What you need to do:
Lines containing the word "banner" are to be copied from the data below.

[[ Data under study, beginning ]]

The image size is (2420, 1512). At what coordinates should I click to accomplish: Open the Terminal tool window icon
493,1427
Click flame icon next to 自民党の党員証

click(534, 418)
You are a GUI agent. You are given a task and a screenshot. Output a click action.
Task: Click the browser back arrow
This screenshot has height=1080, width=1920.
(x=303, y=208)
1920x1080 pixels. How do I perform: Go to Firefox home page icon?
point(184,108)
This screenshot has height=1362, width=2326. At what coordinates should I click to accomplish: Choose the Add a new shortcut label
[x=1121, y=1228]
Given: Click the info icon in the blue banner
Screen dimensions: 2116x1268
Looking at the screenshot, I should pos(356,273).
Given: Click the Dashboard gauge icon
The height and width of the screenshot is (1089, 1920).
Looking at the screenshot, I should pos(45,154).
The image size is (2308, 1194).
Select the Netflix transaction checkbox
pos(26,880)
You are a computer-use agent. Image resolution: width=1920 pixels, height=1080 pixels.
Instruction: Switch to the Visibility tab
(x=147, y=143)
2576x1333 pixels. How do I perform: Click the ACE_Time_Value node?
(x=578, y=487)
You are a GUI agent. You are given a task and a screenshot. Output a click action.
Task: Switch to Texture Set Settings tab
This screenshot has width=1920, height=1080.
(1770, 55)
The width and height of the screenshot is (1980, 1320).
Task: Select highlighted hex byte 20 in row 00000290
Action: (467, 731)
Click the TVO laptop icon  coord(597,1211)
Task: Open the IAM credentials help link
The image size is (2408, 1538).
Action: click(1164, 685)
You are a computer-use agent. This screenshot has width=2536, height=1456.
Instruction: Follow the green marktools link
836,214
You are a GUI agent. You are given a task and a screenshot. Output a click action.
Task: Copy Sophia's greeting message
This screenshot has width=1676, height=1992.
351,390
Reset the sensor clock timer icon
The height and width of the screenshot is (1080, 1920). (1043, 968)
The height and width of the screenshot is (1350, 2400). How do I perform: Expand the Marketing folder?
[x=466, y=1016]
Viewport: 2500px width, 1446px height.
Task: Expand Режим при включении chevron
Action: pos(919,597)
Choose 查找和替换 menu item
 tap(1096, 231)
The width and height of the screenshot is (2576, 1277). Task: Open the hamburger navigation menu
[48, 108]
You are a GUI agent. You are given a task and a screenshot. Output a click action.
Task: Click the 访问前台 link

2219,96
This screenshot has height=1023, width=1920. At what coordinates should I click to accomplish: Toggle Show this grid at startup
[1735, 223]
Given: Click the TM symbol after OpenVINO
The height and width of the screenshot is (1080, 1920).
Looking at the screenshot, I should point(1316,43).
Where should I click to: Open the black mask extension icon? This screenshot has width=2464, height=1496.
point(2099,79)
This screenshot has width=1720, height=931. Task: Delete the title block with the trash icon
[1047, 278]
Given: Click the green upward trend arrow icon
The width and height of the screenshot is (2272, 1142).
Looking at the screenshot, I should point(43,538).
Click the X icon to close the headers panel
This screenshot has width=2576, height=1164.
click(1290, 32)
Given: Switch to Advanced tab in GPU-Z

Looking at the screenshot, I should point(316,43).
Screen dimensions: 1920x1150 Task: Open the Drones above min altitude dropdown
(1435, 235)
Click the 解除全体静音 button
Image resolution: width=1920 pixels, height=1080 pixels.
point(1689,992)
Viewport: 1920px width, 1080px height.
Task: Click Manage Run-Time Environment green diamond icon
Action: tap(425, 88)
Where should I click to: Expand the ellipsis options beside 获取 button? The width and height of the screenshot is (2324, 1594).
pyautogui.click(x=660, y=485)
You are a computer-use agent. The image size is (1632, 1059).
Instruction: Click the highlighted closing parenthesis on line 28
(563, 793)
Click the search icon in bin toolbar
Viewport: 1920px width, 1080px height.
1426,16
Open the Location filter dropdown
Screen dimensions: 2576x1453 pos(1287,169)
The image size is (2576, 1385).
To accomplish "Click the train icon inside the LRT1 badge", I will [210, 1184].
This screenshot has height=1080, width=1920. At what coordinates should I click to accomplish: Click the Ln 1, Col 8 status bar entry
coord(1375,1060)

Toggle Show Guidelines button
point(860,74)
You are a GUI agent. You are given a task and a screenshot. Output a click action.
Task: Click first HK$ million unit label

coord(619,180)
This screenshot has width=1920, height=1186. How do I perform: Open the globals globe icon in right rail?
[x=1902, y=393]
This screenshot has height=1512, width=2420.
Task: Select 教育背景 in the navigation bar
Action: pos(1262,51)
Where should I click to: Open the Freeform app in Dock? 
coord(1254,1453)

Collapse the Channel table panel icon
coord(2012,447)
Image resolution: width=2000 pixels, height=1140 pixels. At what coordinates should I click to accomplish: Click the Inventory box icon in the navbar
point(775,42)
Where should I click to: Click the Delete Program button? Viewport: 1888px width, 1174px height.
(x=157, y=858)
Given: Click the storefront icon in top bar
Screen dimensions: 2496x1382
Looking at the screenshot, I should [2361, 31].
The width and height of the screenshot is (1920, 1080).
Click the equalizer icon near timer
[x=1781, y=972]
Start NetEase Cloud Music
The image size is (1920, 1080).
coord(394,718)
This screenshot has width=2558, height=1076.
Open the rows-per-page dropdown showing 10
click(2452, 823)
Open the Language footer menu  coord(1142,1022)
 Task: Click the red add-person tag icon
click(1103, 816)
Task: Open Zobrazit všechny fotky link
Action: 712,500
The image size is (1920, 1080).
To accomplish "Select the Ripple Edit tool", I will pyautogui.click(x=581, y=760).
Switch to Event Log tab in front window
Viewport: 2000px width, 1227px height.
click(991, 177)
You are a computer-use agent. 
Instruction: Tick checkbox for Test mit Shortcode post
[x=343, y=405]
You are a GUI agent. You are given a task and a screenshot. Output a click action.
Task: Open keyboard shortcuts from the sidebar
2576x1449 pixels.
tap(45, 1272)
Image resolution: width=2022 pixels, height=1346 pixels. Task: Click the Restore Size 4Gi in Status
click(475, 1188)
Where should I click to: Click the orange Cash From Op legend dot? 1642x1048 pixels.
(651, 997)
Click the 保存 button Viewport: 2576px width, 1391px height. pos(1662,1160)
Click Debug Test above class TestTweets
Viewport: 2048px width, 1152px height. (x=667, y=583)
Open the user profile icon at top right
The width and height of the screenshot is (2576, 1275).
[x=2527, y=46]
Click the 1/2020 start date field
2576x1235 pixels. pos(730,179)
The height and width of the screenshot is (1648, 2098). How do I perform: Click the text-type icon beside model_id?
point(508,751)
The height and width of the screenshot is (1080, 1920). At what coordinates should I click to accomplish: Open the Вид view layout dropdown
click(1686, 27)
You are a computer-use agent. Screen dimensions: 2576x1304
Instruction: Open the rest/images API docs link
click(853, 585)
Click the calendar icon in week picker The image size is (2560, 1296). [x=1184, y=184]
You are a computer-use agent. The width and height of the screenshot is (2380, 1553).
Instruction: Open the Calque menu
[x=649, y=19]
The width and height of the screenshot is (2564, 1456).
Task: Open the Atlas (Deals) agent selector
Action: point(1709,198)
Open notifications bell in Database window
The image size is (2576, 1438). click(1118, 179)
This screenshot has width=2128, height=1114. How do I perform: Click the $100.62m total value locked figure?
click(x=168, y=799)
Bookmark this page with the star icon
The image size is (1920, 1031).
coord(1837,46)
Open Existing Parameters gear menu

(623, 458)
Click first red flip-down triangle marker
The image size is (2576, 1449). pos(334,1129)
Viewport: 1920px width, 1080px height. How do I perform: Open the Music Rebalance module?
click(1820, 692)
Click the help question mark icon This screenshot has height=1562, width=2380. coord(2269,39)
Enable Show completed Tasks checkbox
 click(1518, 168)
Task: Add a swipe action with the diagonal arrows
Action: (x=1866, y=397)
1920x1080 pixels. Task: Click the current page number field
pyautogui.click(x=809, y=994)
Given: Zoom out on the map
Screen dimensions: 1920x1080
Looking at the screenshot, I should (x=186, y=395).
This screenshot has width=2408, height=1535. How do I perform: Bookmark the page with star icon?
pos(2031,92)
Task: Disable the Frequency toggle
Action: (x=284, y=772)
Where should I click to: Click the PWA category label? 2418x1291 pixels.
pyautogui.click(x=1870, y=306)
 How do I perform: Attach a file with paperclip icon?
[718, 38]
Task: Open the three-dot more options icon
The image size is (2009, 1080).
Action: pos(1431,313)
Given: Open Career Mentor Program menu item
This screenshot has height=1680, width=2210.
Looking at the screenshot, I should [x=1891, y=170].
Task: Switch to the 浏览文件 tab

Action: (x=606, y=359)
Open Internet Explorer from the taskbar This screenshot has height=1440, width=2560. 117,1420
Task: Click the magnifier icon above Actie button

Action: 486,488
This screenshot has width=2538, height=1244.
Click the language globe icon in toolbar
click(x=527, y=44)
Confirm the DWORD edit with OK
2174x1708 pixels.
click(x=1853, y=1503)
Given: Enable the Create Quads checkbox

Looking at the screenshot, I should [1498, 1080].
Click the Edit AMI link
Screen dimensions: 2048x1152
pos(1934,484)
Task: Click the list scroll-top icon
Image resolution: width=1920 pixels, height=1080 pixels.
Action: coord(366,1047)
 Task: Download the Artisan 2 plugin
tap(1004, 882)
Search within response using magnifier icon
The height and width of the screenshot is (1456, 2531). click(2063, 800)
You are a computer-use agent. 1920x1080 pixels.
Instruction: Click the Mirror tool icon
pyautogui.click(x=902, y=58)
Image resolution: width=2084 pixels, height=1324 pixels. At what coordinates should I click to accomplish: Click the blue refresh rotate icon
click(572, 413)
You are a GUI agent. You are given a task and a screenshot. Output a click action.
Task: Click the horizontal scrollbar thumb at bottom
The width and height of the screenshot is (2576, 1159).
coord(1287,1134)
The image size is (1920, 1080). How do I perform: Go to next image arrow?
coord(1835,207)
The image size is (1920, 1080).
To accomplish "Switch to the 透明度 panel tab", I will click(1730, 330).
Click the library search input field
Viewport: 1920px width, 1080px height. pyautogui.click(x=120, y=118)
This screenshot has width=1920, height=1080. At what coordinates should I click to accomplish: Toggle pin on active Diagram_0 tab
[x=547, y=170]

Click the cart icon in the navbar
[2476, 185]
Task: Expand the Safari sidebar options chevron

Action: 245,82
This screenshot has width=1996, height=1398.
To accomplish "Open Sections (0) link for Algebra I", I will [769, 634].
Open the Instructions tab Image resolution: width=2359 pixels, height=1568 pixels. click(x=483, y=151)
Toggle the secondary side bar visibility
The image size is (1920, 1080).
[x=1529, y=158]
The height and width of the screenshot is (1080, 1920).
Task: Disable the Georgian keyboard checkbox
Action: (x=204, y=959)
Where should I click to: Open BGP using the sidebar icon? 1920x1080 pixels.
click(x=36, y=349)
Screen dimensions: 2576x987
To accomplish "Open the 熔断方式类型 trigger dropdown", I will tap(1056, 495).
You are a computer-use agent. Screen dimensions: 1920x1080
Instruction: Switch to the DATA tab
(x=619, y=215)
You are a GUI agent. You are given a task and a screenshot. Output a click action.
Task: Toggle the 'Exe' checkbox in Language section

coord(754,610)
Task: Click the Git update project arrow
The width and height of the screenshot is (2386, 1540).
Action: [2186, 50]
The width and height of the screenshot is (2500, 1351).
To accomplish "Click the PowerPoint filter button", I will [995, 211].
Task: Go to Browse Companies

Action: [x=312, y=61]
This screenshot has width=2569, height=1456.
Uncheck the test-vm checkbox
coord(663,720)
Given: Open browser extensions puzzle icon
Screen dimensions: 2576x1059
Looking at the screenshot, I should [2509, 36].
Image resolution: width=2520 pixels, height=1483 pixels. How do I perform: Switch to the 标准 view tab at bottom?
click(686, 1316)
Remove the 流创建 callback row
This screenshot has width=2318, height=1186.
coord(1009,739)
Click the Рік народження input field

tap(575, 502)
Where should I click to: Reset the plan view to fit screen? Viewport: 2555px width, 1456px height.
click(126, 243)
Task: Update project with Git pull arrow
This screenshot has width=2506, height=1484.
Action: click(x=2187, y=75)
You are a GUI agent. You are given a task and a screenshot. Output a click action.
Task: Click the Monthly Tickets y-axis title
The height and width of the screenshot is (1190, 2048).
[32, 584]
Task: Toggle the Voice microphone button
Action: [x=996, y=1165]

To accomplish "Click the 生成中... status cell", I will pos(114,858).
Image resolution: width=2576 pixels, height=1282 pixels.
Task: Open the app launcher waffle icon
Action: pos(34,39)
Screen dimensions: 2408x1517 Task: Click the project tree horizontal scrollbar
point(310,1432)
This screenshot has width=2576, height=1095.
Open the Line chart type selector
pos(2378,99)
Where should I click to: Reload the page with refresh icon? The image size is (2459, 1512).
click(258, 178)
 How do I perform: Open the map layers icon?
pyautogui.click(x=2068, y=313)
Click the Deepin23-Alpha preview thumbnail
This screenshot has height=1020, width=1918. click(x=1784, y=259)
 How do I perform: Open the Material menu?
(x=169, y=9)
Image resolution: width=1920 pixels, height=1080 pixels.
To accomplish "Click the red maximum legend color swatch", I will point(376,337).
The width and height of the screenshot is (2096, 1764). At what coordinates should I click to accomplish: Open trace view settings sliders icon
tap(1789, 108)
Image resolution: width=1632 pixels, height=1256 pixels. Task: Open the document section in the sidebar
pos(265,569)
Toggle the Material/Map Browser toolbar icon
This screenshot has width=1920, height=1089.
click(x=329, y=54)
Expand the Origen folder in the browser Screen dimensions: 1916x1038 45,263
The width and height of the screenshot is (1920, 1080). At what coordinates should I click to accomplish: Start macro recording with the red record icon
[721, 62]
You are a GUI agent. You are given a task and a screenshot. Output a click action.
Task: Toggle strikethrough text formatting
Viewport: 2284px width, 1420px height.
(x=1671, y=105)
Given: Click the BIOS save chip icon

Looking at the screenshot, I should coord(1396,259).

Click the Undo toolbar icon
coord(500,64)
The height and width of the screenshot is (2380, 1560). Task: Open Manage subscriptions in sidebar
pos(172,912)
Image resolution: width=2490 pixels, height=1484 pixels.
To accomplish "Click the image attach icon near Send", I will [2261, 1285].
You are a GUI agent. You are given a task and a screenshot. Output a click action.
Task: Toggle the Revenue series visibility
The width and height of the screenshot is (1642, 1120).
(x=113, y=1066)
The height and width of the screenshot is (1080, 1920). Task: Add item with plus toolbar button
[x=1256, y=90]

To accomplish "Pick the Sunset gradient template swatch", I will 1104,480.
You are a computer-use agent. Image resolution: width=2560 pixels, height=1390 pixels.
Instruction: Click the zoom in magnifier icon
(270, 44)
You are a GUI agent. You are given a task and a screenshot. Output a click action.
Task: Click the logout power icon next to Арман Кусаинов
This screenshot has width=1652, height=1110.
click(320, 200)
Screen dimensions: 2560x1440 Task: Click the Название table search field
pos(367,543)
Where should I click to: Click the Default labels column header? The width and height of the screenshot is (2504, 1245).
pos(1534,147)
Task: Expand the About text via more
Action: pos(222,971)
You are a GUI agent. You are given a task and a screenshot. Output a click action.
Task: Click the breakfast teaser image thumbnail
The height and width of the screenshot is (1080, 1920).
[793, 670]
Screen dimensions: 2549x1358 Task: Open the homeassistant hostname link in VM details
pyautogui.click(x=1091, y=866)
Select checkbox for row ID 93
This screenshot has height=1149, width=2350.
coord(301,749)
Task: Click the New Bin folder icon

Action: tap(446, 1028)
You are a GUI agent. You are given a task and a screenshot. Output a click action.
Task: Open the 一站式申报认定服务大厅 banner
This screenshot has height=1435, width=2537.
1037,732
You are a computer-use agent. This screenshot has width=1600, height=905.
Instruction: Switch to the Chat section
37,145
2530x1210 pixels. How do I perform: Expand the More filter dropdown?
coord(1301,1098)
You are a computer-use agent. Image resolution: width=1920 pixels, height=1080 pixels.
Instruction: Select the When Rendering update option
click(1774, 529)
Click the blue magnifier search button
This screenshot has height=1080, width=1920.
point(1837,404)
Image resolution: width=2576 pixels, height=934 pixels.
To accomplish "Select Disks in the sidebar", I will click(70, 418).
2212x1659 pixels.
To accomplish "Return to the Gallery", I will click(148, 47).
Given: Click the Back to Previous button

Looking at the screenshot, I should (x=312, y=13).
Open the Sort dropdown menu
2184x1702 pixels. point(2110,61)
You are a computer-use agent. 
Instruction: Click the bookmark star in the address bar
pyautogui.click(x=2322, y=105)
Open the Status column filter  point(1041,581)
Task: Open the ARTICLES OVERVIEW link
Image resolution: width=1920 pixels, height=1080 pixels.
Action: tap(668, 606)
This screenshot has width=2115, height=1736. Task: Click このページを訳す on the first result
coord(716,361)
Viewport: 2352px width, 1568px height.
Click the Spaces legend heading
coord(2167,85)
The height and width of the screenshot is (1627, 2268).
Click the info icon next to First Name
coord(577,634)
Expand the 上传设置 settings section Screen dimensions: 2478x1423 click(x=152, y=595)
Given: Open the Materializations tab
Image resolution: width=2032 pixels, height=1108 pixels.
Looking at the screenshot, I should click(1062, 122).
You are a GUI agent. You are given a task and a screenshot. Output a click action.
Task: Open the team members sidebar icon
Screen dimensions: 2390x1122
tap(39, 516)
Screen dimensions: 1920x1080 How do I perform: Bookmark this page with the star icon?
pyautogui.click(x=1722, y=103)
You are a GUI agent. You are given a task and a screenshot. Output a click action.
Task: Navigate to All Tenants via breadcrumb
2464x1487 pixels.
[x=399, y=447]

[[ Data under study, end ]]

Task response:
Given: Click the info icon in the blue banner
Task: Open the 一站式申报认定服务大厅 banner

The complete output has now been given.